Krieg statt Arbeitsrecht!
Hallo Liebe Kolleginnen und Kollegen,
anbei ein paar Fragen zu einem Thema!
Wir haben eine personelle Einzelmaßnahme am Wickel, ich erkläre mal kurz: Arbeitnehmerin wurde auf eine Stelle gesetzt, die es im Unternehmen nicht gibt. Ihr aktueller Arbeitsvertrag ist eine Handschriftliche Notiz einer nicht mehr bei uns angestellten Personalerin. Auf diesem Zettel steht : Frau Mustermann arbeitet ab heute im Lager. Unterschrift der Personalerin, sonst nichts! So, die Stelle die, die Dame einnahm hat einfach diverse Unterstützungen gemacht, bisschen hier zu gearbeitet bisschen da, gibt ja keinen Arbeitsvertrag in dem irgendwas festgehalten wurde. (Fragt bitte nicht, wir versuchen grade die letzten 40 Jahre aufzuräumen).
So auf jeden Fall ist dann ein Posten freigeworden, ein Posten mit wirklicher Arbeit. Im System ist Frau Mustermann als Sachbearbeiterin eingetragen, der neu angebotene Job ist auch der einer Sachbearbeiterin. Sie sollte nun Probeweise, gucken ob ihr der Job gefällt.
Jetzt, wo sie aber gemerkt hat, das dieser neue Job mit einem richtigen Arbeitsaufwand einher geht, dreht sie durch!
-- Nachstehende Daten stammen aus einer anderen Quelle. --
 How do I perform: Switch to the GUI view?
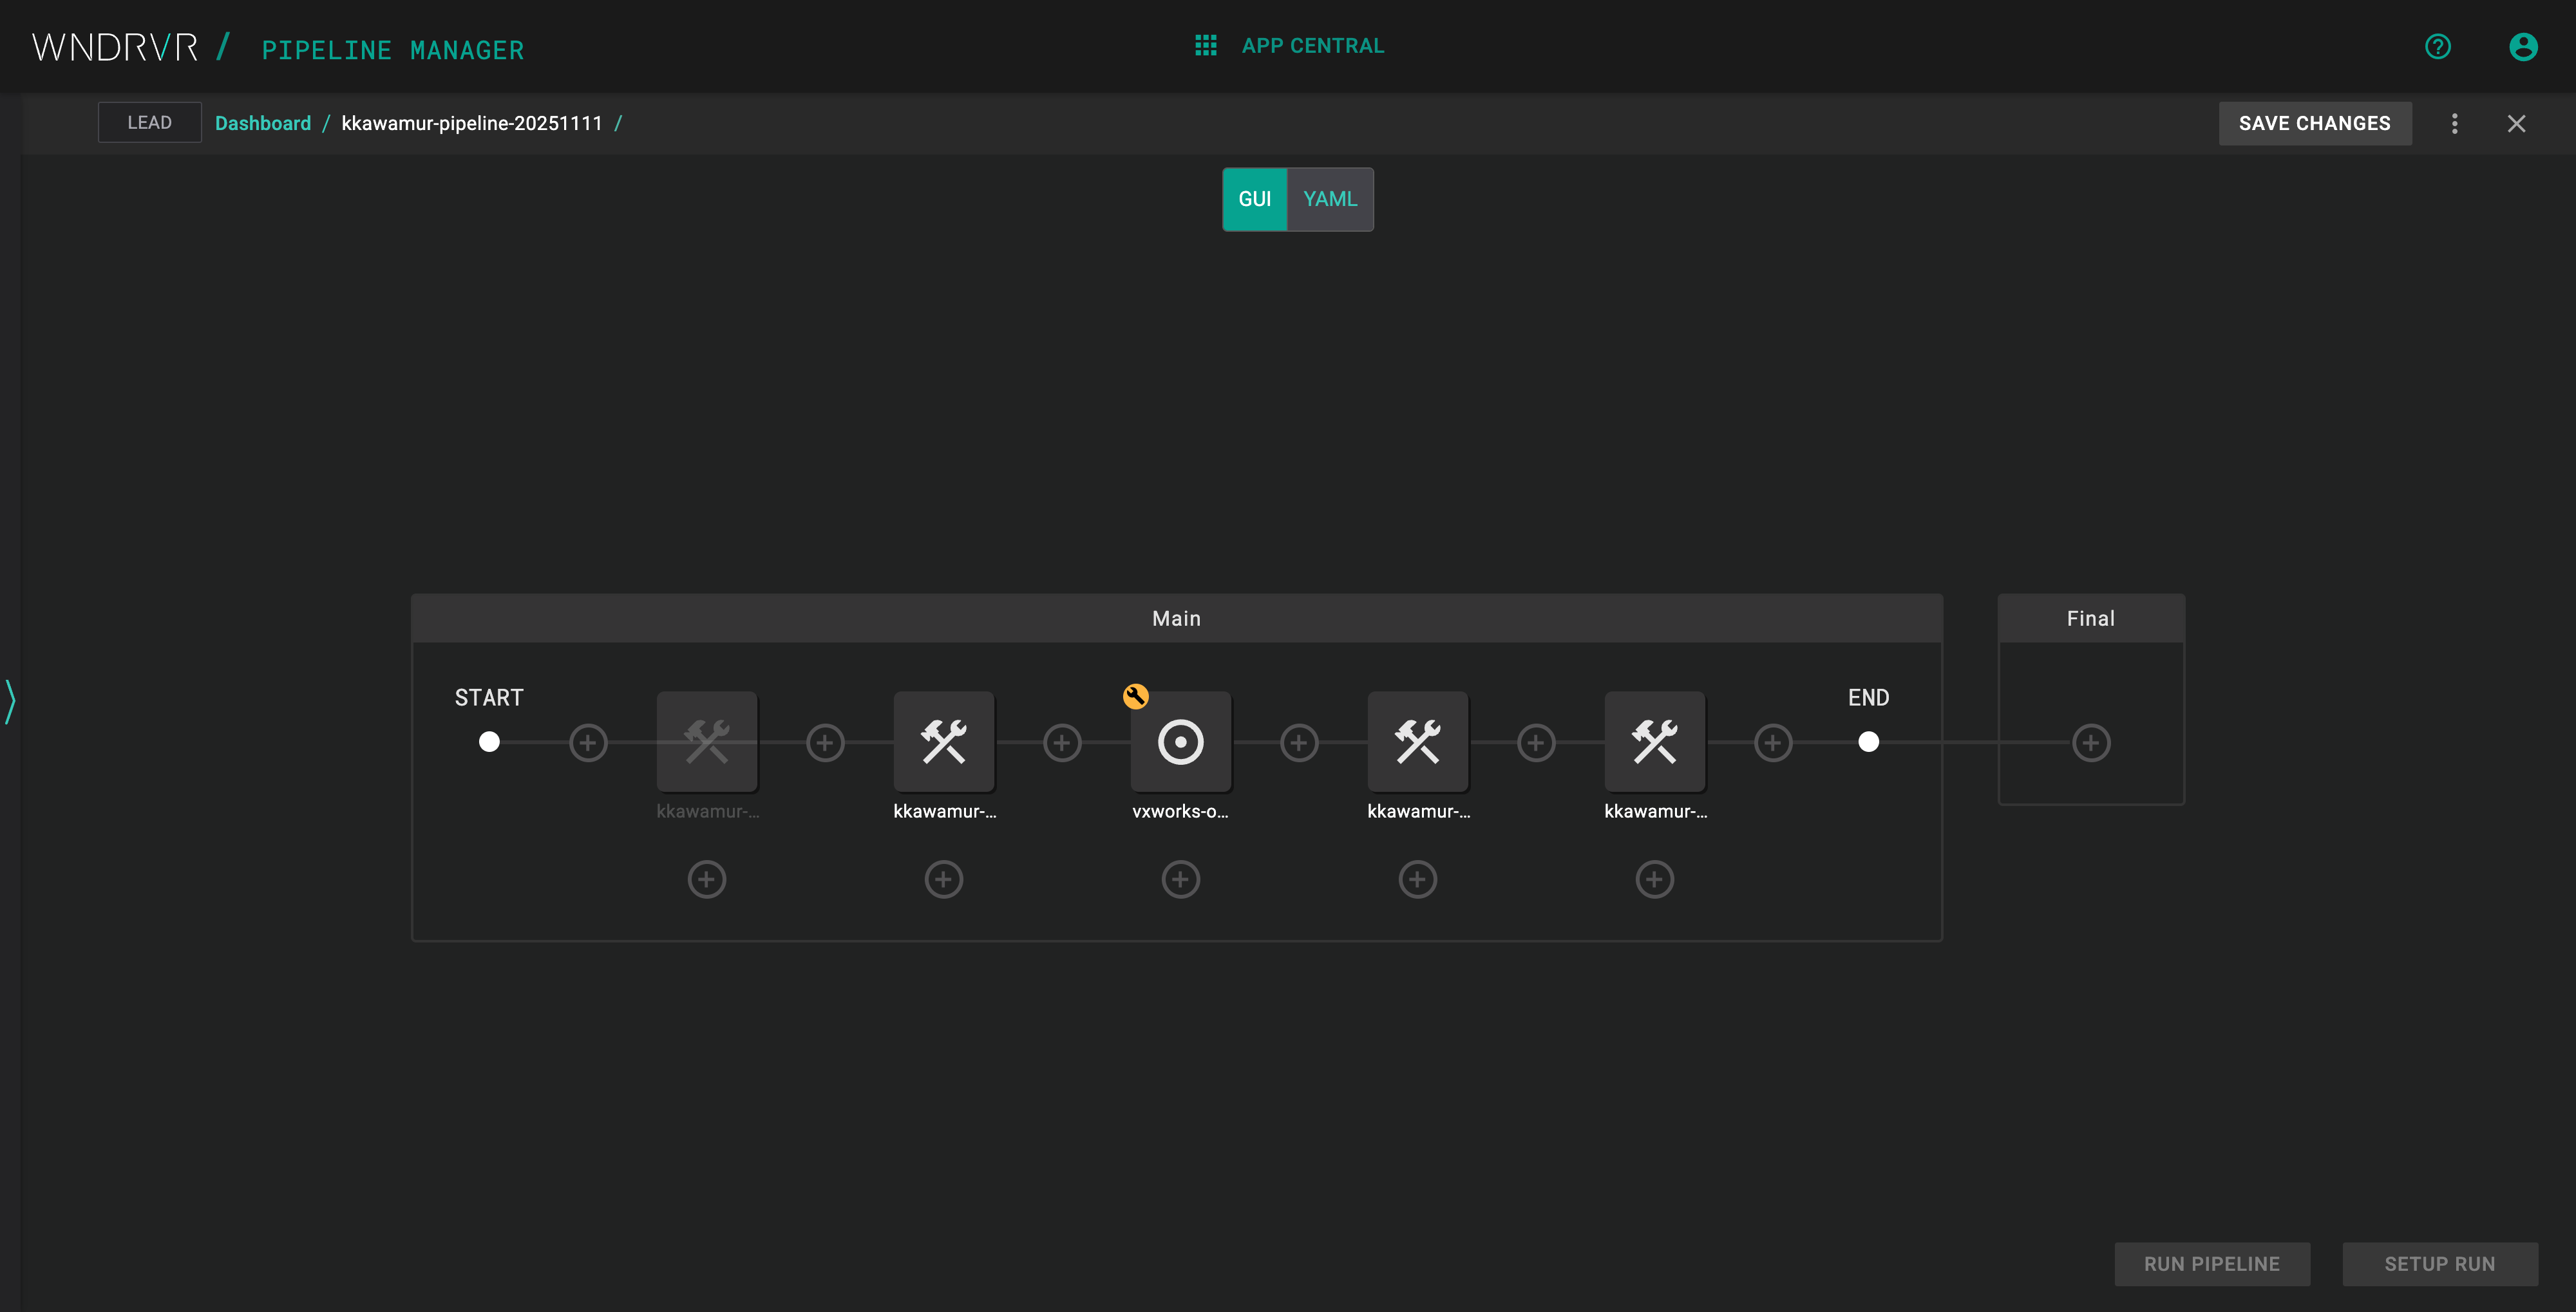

Sie schreibt unglaublich wilde E-Mails, fordert Geld in utopischen Summen für letzteres geleistete Arbeit und möchte Ihren alten Arbeitsplatz zurück. Sie prangert Geschäftsführung für den optimierungsversuch an und uns weil wir die Geschäftsführung nicht dafür rund laufen lassen.
Außerdem verlangt sie von uns als BR das wir uns rund um die Uhr alle 9 mit Ihrem Thema beschäftigen, einen Sozialplan für die persönlich erstellen und uns darum kümmern das sie Geld für die "für sie extra" geleistete Arbeit bekommt.
Vielleicht bin ich voll auf dem Holzweg, aber ich bin doch nicht BR geworden um persönlichen klein Krieg zu spielen. Unser Unternehmen hat die letzten Jahre nicht viel mit disziplinarischen Maßnahmen oder sonstigem zutun gehabt, aber meiner Meinung nach ist der Aufgabebereich eines Betriebsrates nicht der wie sie ihn hier versucht uns aufzudrücken. Außerdem fordert sie, wir sollen nach dem Handeln was sie braucht und nicht nach dem BetrVG.
Eure Meinung bitte
Community-Antworten (2)
07.07.2022 um 15:27 Uhr
der würde ich den Tipp geben sich von einem Fachanwalt beraten zu lassen, weil ihr keine Rechtsberatung durchführen dürft. Und Sozialplan? sie ist doch nicht gekündigt worden? Geldforderungen an den AG sind Individualrecht, dafür ist der BR nicht zuständig. --> soll sie man alles mit dem FA klären.
Einzig was ich prüfen würde, ob die Dame freiwillig den neunen Job übernommen hat oder versetzt wurde und ob sie dort eine Art "Probezeit" vereinbart hat. Ggf. kann sie dann wieder zurück auf die vorherige Arbeitsstelle.
08.07.2022 um 16:13 Uhr
Die Dame ist ja ein goldiges Schätzelein ^^
"Sie sollte nun Probeweise, gucken ob ihr der Job gefällt." Gibt es dazu was schriftliches, sind da Fristen genannt ist z.b. eine Probezeit, Bezahlung für die Stelle festgelegt worden?
Was die Sache mit dem Sozialplan angeht: Du erwähnst nichts von einer Kündigung?!
Was ihre "Aktivitäten" angeht kann sich das "anprangern der GL" auch schnell zum Bumerang entwickeln.
Alles in allem bin ich da ganz bei Relfe, all das was sie da "fordert" ist Sache eines Anwalts!